2nd Circuit Rules that Attorney Client Privilege Does Not Apply to Inmate Phone Calls by Blue LLP


Posted on 30 Aug 2011


2nd Circuit Rules that Attorney Client Privilege Does Not Apply to Inmate Phone Calls

The United States Court of Appeals for the Second Circuit recently ruled in US v. Rodriguez, 10-2724, that an inmate who knew that his telephone call was being recorded did not have a “reasonable expectation of confidentiality” when he relayed a message for his attorney through his sister. As a result, the communication, which concerned whether the inmate should plead guilty to felony drug charges, was deemed admissible at trial for the sole purpose of demonstrating the inmate’s “consciousness of guilt.”

In its opinion, the Second Circuit observed that the attorney-client privilege shields communications “(1) between a client and his or her attorney (2) that are intended to be, and in fact were, kept confidential (3) for the purpose of obtaining legal advice.”  Because the telephone conversation between Mr. Rodriguez and his lawyer was recorded, however, he was unable to satisfy the second prong of the foregoing test that governs the privilege.  The Court noted, “[t]he fact that the call was being recorded amounts essentially to the presence of an unsympathetic third party [the Bureau of Prisons] listening in. Rodriguez’s awareness of the presence of this third party, and his decision to nevertheless relate to his sister the substance of the communication directed to his attorney, demonstrates an absence of the affirmative action required to preserve the confidentiality of his statements.”

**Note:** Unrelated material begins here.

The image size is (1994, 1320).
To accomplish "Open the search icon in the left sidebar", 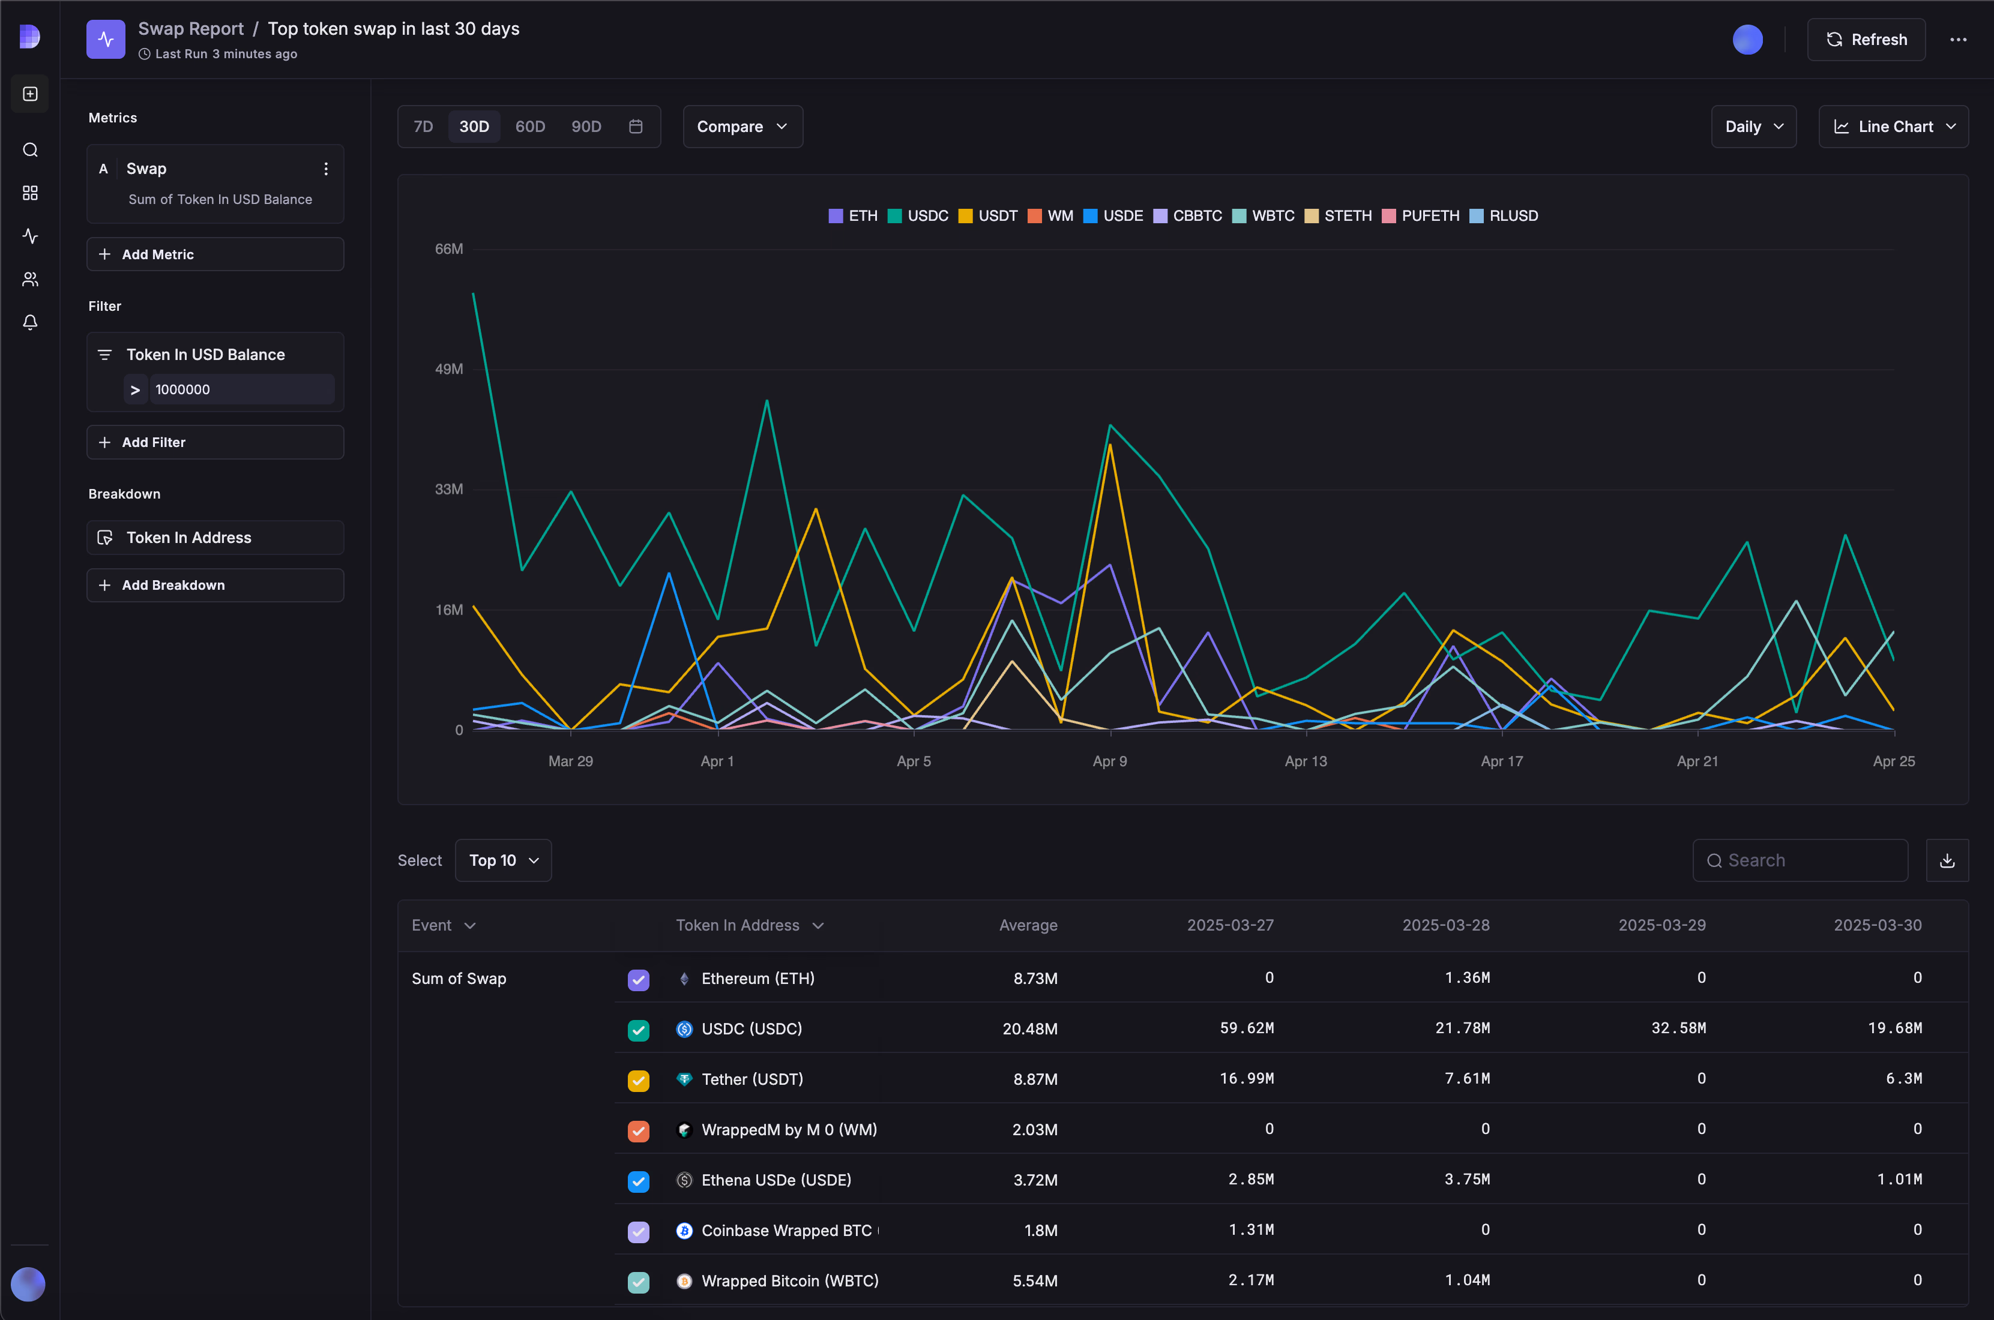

The Fourth Circuit, whose rulings are binding in North Carolina’s federal district courts, has not yet squarely addressed this issue.  Although it was confronted with similar facts in U.S. v. Lentz, 524 F.3d 501 (4th Cir. 2008), the Court declined to establish a bright-line rule.  In that case, the issue before the Court was whether an inmate’s recorded telephone discussions with his lawyer about a prospective murder-for-hire plot were shielded by the attorney-client privilege.  Rather than ruling on whether the recording of the conversation itself waived the privilege, the Court held that the inmate made the telephone calls “for the purpose of furthering, advancing, or promoting . . . criminal activity and not . . . seek[ing] legitimate legal advice[.]”  Thus, the conversation was not protected by the privilege.

Although the Fourth Circuit has not expressly ruled that a recorded conversation between a lawyer and his or her inmate client results in a per se waiver of the attorney-client privilege, federal inmates will be hard-pressed to argue that the privilege applies when the lack of confidentiality is made clear either in writing (next to the telephone or on jail walls) or by an operator at the initiation of the phone call.  This is even more so, where the Fourth Circuit has stated that “[a]ny disclosure inconsistent with maintaining the confidential nature of the attorney-client relationship waives the attorney-client privilege.”  U.S. v. Jones, 696 F.2d 1069, 1072 (4th Cir. 1982).

The obvious takeaway from these rulings is for both inmates and lawyers alike to limit telephone communications to matters that do not have any bearing on the inmate’s innocence or guilt, and to discuss more sensitive issues during live meetings.